Glancing around the reception area, she decided she’d finished decorating. The offices looked festive and welcoming but not over the top. “I’m calling it done,” she said, more to herself than Scott, who probably wasn’t listening anyway. “Any more would be too much.”
He gave a little start in response to her voice—honestly, had he forgotten she was even there?—then cleared his throat. “Um, Tess?”
Picking up an empty ornament box to stow away in a supply closet, she responded absently, “Yes?”
When he didn’t immediately reply, she glanced around to find him studying her with a frown. The way he was staring took her aback.
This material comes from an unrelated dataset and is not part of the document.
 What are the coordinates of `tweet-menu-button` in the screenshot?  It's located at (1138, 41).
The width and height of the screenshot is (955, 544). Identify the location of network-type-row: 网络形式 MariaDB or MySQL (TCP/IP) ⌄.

Did she have something on her face? Glitter in her hair? She thought he might look just this way at finding a stranger in his reception room.
“Scott?”
He blinked, then glanced quickly around them. “Not here,” he muttered, apparently to himself, then addressed her again. “Have you eaten?”
“I was going to stop for takeout on my way home.”
“Want to share a pizza at Giulia’s? There’s something I’d like to discuss with you.”
It wasn’t unusual for them to share a meal after working late, and the nearby casual Italian place was one of their customary destinations. Because she had no other plans for the evening, she nodded. “Sure. I’ll just grab a notebook.”